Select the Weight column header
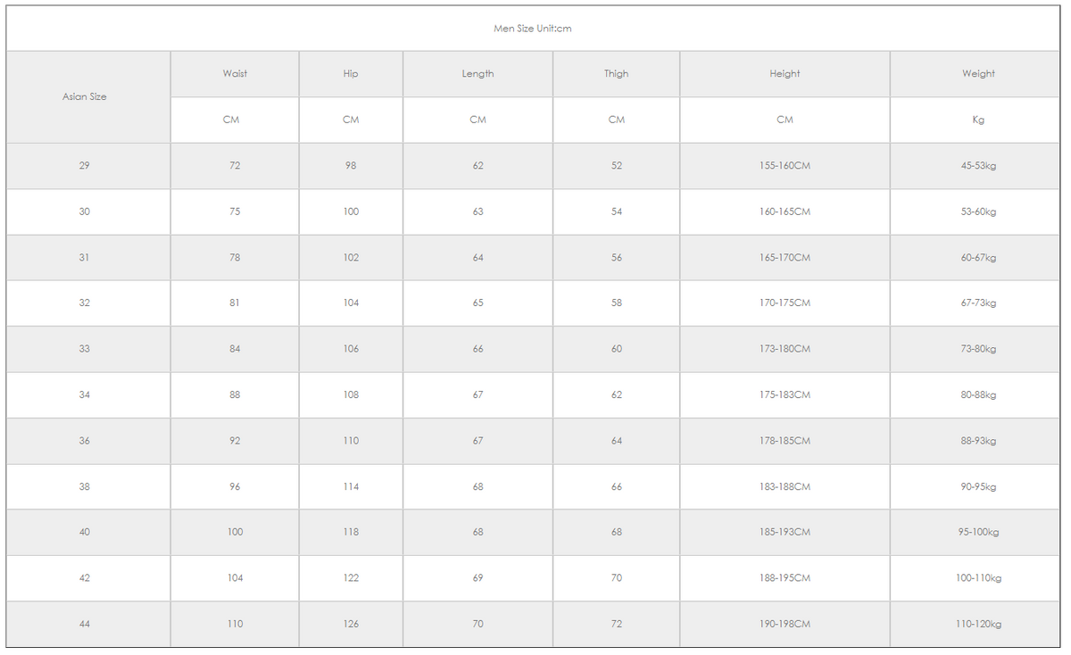The height and width of the screenshot is (655, 1071). [x=978, y=74]
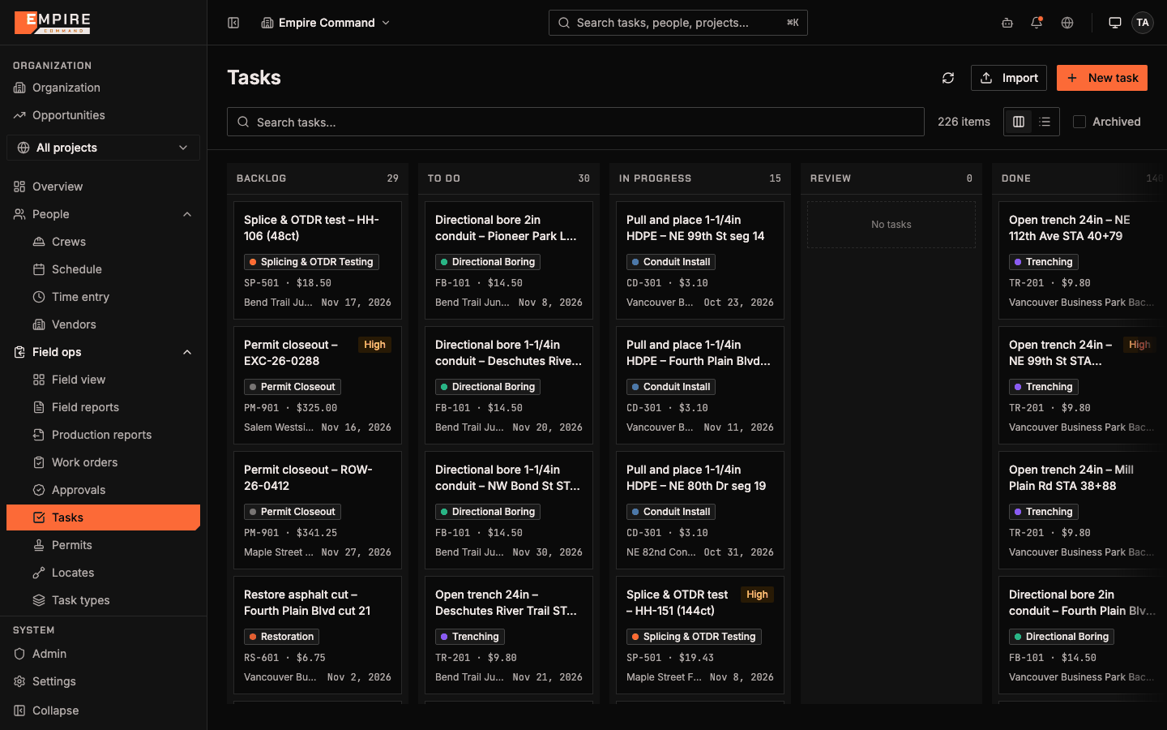Open the TA user avatar
The height and width of the screenshot is (730, 1167).
(x=1143, y=23)
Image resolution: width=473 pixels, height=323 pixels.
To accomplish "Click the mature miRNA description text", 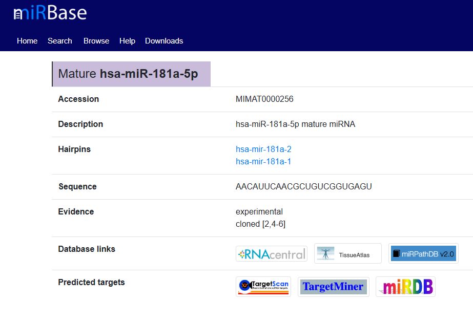I will tap(295, 124).
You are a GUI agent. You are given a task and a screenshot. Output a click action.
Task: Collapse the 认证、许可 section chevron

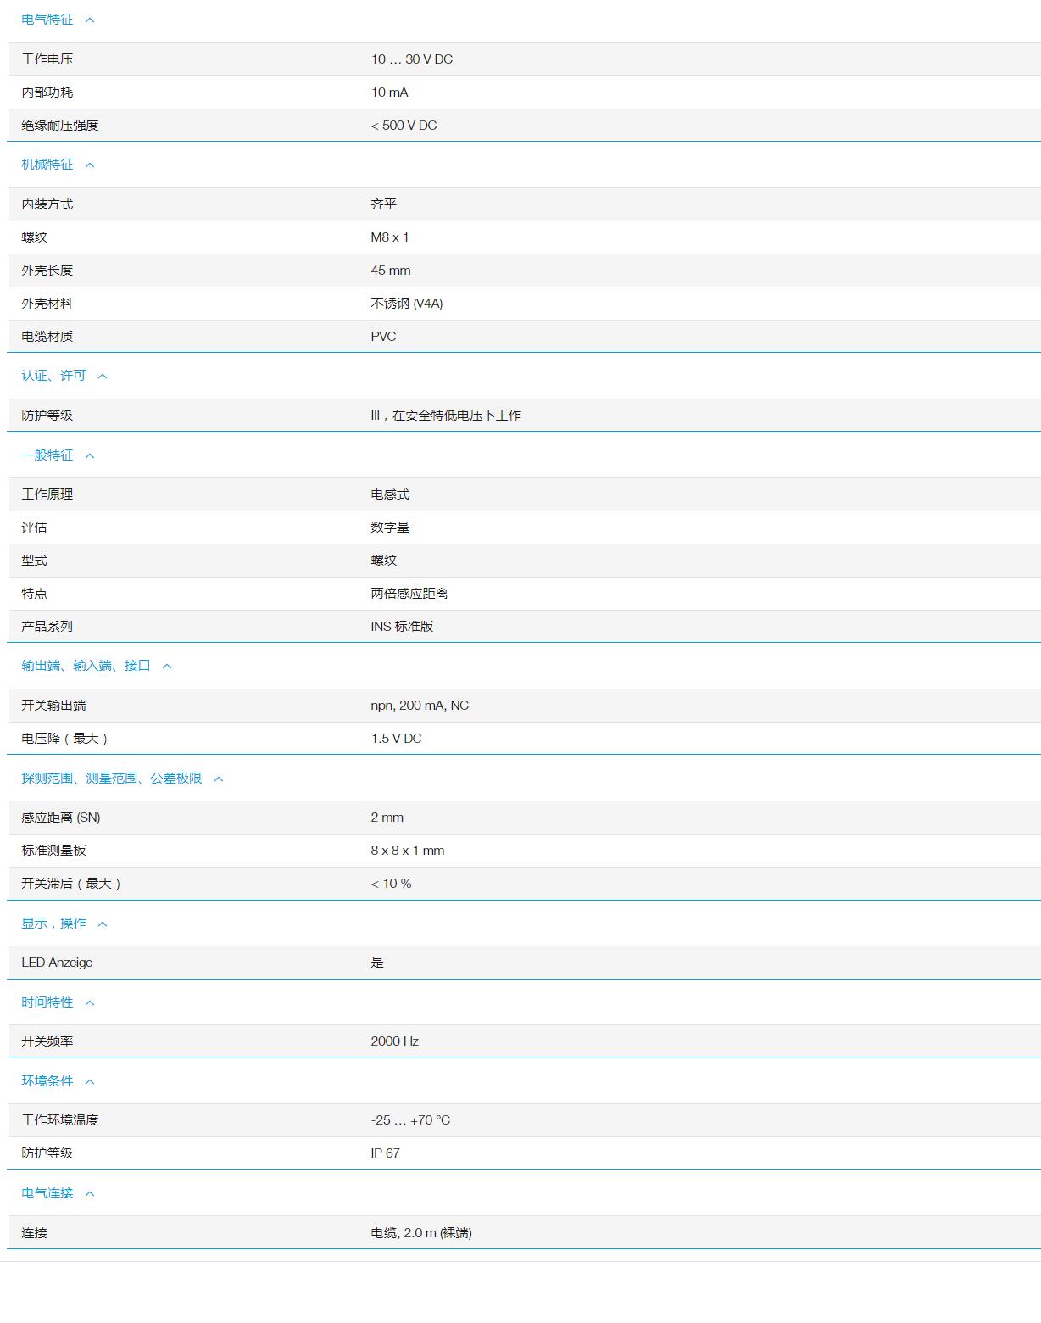click(103, 375)

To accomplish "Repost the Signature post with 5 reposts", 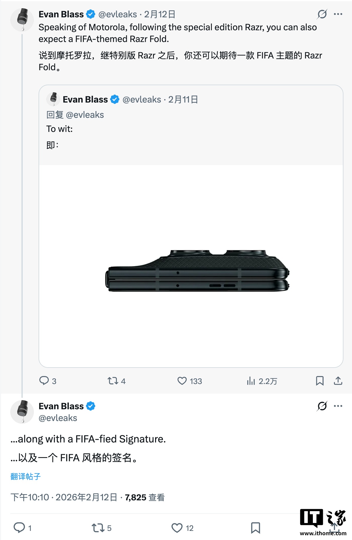I will coord(97,528).
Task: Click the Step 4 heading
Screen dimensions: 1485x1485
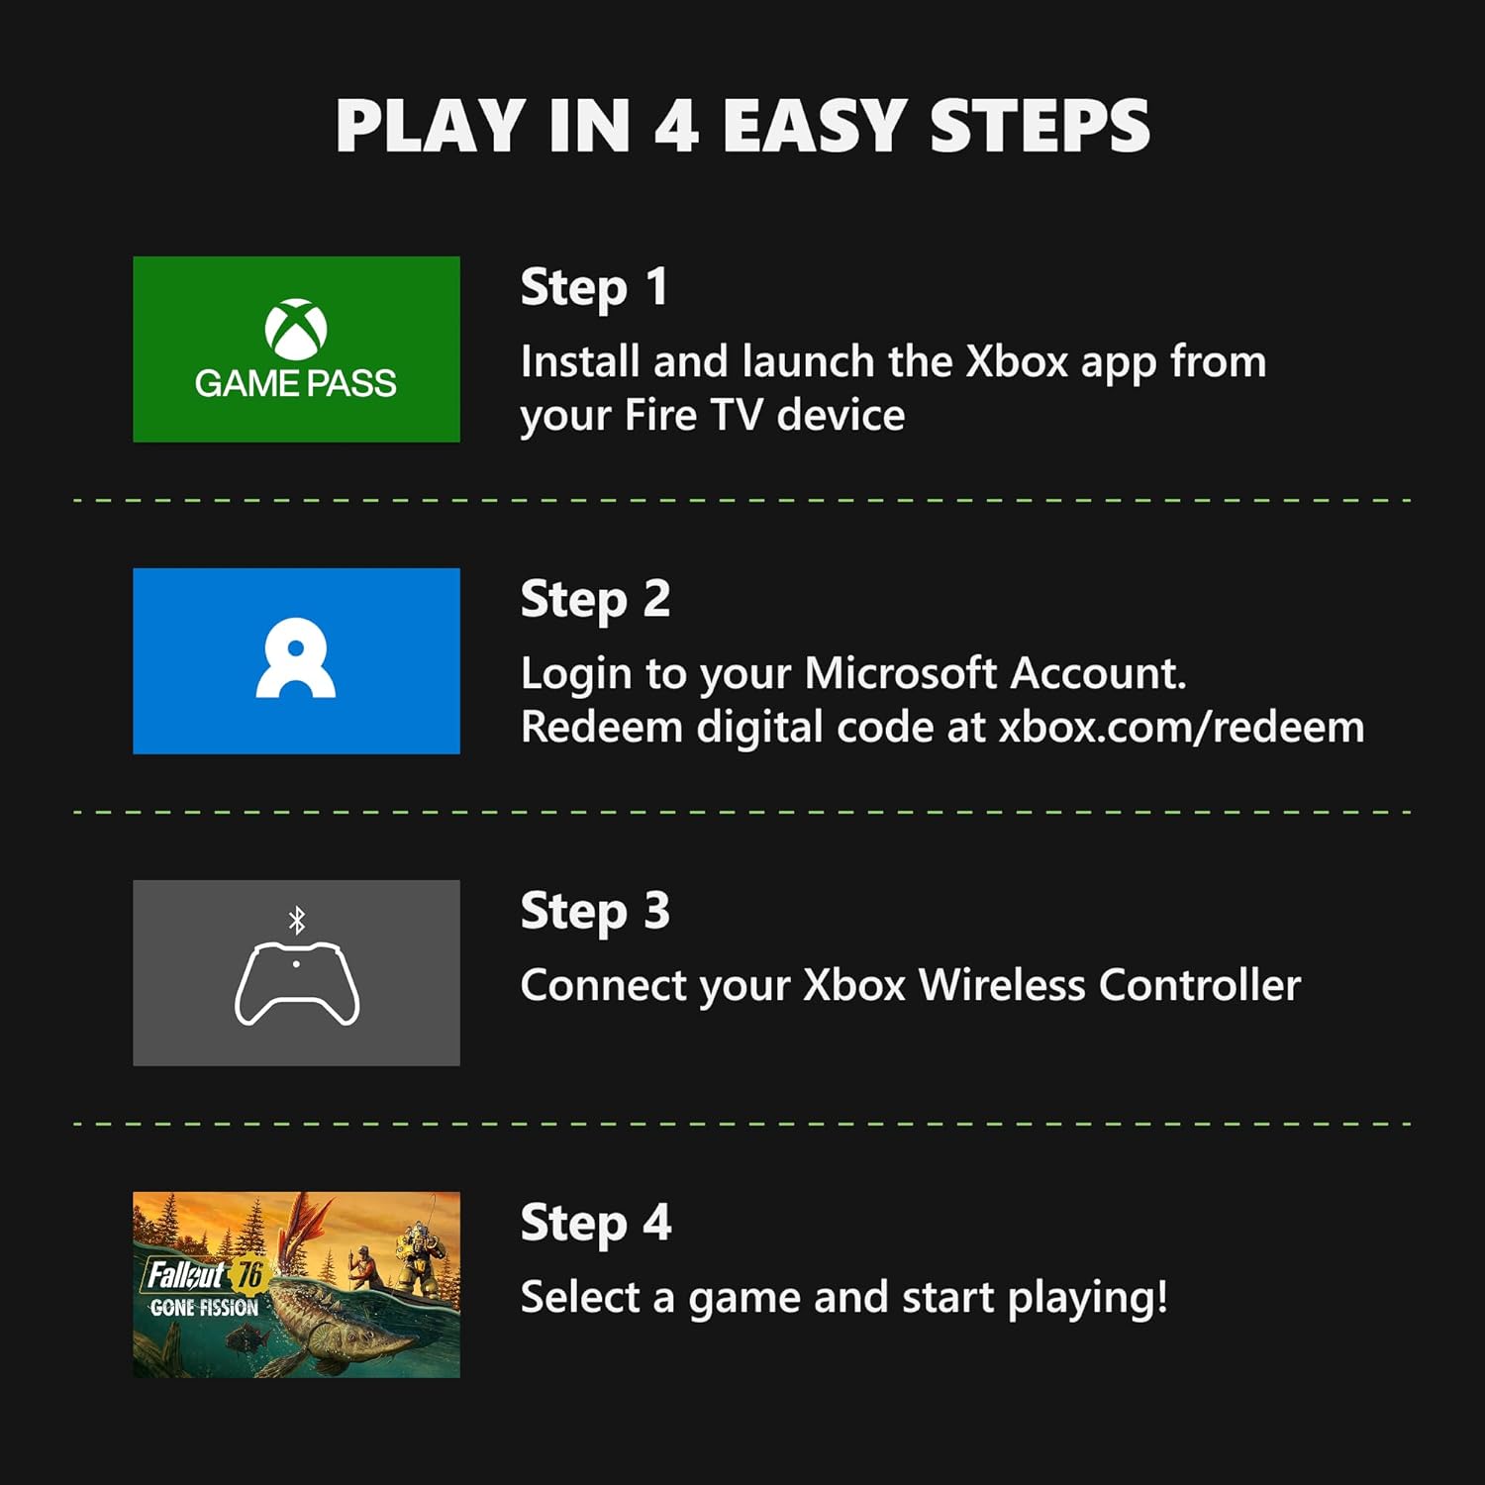Action: pos(596,1224)
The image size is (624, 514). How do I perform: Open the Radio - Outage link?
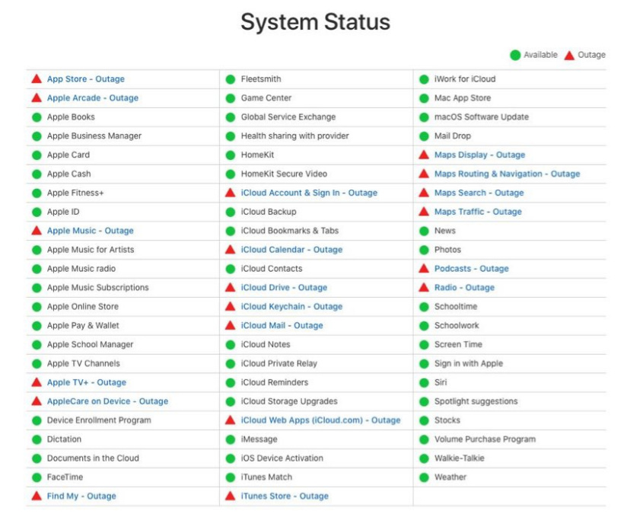tap(464, 288)
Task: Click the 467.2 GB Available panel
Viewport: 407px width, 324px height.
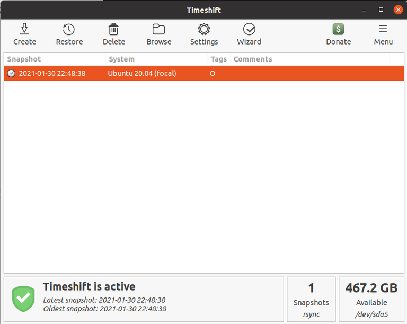Action: (x=371, y=299)
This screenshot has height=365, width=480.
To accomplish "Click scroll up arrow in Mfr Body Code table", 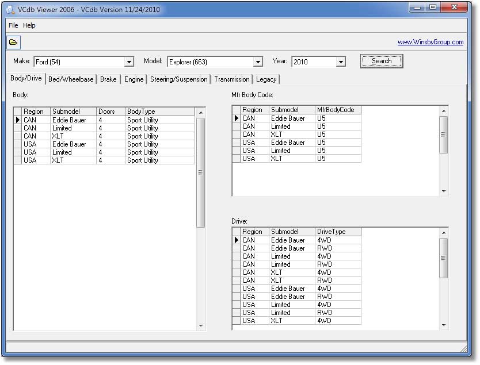I will click(x=443, y=110).
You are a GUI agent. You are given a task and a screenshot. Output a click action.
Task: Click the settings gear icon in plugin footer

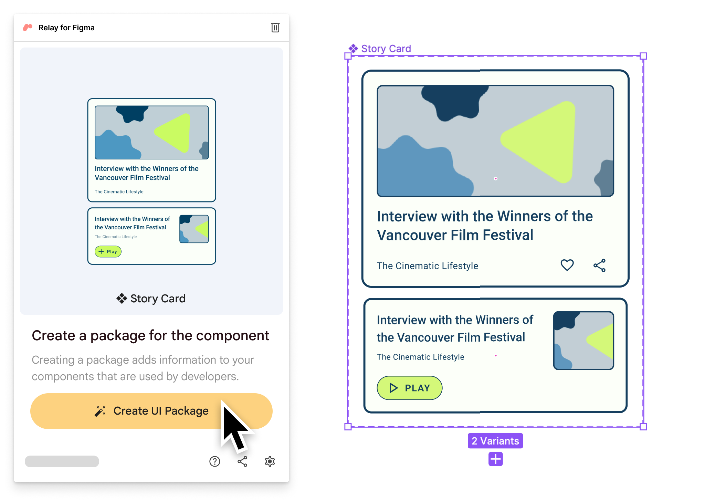[270, 461]
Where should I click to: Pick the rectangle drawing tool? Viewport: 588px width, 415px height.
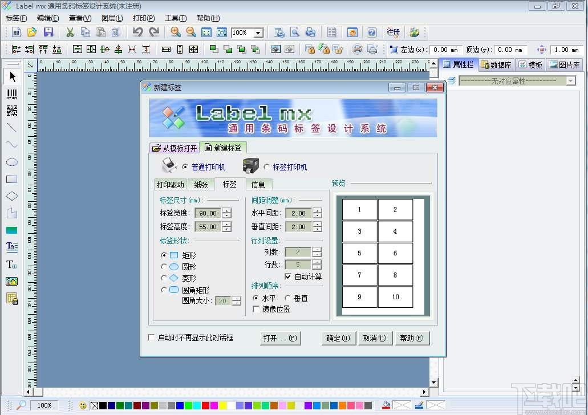pyautogui.click(x=11, y=179)
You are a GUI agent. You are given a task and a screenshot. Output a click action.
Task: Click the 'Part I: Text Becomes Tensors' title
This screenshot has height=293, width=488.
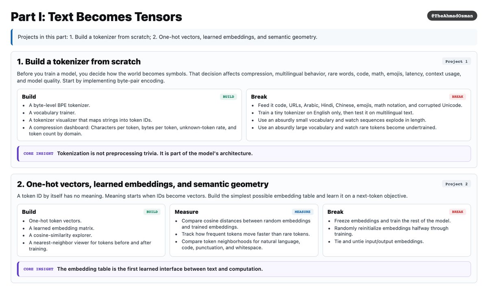coord(96,17)
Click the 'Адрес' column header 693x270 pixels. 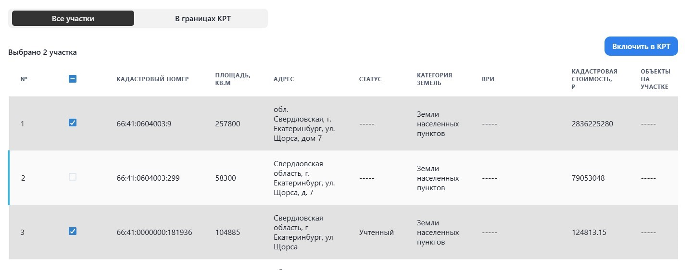[284, 79]
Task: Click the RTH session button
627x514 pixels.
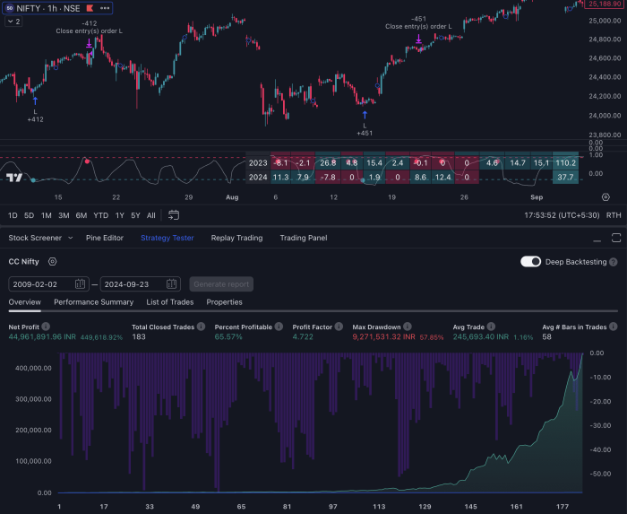Action: tap(614, 215)
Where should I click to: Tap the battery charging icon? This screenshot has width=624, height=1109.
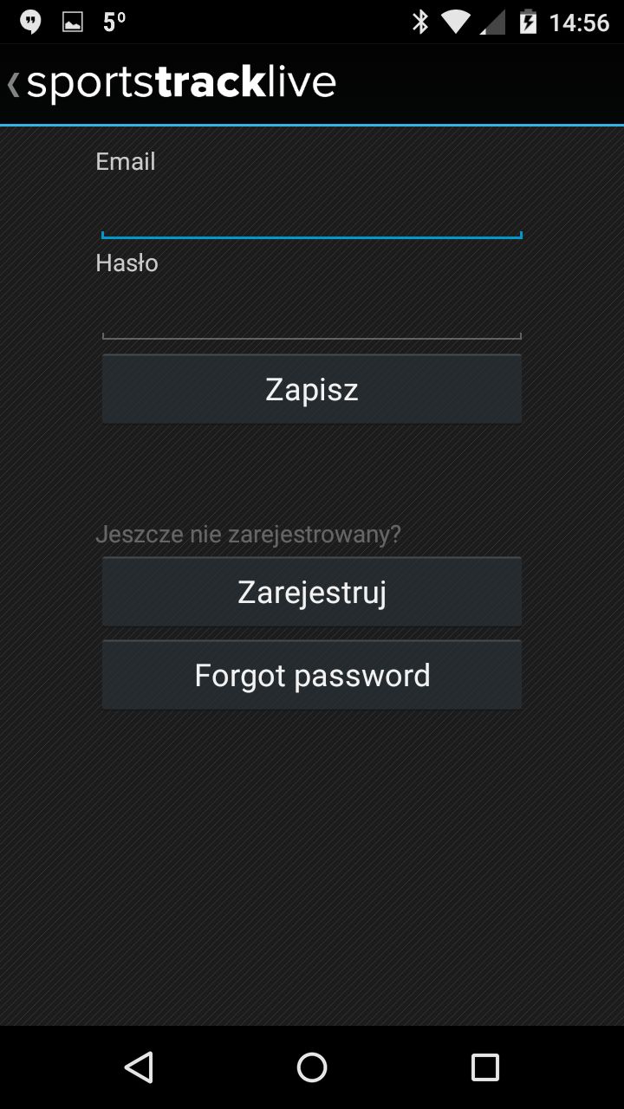point(528,22)
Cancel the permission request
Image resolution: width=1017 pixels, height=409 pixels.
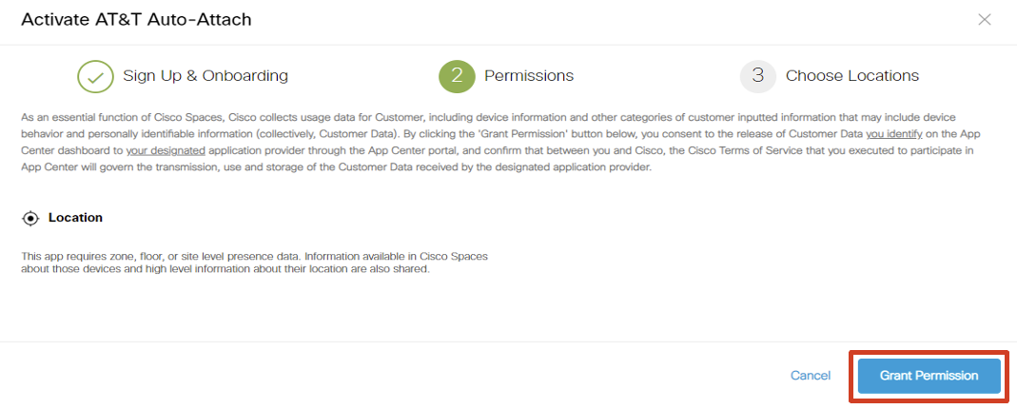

○ ○ ○ ○ ○

#### [TASK BRIEF]
Wherever the word "resolution" appears in the records above, copy that line.

#### [YOUR RESPONSE]
Image resolution: width=473 pixels, height=323 pixels.
Image resolution: width=1017 pixels, height=409 pixels.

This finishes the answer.